::: Extracted text
# Anyone hiring?



## jaywbigred (Feb 1, 2011)

Pretty sure my office is going to be making cuts soon bc they foresee a downturn in business as a result of new tax legislation signed in December. I'll be the first to go when the time comes.

I am hard working (especially in the summer!) and have a bunch of degrees that say I know some things. I'm open to anything interesting...

Ugh.


----------



## dmc (Feb 1, 2011)

jaywbigred said:


> Pretty sure my office is going to be making cuts soon bc they foresee a downturn in business as a result of new tax legislation signed in December. I'll be the first to go when the time comes.
> 
> I am hard working (especially in the summer!) and have a bunch of degrees that say I know some things. I'm open to anything interesting...
> 
> Ugh.



The company I work for - Teradata - has been hiring through the "downturn"...

what is it that you do...


----------



## jaywbigred (Feb 1, 2011)

dmc said:


> The company I work for - Teradata - has been hiring through the "downturn"...
> 
> what is it that you do...



I have a Bachelor's degree (double major English and American Studies, minor Economics), a law degree, and a post-law specialty degree called an LL.M. (in taxation), so as of now I practice as a tax, trusts and estates lawyer. That being said, I have no particular allegiance to that type of law, or even the practice of law generally. I consider myself pretty business savvy, and I have an entrepreneurial spirit (e.g. this is a side venture I've been running for almost 2 years: http://www.barackspen.com/ ), so I am looking at this pending job change as perhaps an opportunity to branch out, though I am certainly most qualified to continue doing what I am doing (esp. if the right position presented itself).
::::::
> _Study questions_
[1] In the forum thread above, which company does dmc work for?
[2] Please list every degree that jaywbigred says they hold in the forum thread above.
[3] Summarize the forum thread above in two sentences.
::: Listed entries
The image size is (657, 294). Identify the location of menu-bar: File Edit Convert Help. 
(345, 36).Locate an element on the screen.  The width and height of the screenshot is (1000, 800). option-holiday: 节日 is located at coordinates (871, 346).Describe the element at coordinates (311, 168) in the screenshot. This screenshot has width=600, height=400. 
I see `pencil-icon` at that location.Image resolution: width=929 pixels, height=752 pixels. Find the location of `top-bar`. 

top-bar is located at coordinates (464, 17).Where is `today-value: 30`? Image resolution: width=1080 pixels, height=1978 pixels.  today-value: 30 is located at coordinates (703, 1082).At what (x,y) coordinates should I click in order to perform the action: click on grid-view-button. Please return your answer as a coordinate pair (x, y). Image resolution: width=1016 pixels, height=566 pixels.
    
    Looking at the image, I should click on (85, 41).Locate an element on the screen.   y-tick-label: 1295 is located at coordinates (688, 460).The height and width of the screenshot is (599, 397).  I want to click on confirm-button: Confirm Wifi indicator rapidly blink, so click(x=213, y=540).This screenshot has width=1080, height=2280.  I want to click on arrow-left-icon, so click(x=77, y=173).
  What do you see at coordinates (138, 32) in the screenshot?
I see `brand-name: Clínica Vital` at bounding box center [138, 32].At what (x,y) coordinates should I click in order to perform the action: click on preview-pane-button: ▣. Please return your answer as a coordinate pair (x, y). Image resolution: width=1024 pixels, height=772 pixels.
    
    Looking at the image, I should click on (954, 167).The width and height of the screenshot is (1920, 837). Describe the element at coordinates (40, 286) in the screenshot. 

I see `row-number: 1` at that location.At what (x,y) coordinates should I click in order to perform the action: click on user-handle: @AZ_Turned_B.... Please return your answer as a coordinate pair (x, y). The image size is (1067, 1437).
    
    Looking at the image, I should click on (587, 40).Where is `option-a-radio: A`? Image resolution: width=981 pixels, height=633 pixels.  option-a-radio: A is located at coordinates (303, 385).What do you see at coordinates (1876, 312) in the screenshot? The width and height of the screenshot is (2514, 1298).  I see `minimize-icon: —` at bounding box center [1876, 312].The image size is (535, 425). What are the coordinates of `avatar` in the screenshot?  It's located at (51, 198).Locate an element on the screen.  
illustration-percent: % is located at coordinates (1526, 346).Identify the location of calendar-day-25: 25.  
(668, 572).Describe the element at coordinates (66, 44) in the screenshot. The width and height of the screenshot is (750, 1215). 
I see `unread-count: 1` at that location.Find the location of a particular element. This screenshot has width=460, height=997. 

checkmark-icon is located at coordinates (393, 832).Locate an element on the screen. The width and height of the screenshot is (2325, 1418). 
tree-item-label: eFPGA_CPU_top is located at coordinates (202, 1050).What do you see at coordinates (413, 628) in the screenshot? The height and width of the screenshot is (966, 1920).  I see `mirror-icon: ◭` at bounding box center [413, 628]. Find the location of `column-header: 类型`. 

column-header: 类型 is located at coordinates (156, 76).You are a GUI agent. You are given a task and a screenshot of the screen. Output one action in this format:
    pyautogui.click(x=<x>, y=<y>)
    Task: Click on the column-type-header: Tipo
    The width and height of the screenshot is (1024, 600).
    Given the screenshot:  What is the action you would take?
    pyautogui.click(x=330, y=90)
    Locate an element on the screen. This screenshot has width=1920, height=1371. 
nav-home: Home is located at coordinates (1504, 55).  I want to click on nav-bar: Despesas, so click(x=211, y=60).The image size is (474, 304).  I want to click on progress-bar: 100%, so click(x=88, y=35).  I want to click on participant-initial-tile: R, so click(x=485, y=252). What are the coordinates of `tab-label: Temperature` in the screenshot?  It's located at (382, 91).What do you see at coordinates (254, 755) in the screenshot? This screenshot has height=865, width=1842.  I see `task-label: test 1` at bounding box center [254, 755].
::::::
> _Answers to the tasks_
[1] Teradata

[2]
- Bachelor's degree (double major in English and American Studies, minor in Economics)
- Law degree
- LL.M. (in taxation)

[3] jaywbigred expects their office to make cuts because of an anticipated business downturn tied to new tax legislation, and they expect to be the first to go. When dmc mentions that Teradata has been hiring and asks what they do, jaywbigred explains that they practice as a tax, trusts and estates lawyer but see the pending job change as a possible chance to branch out.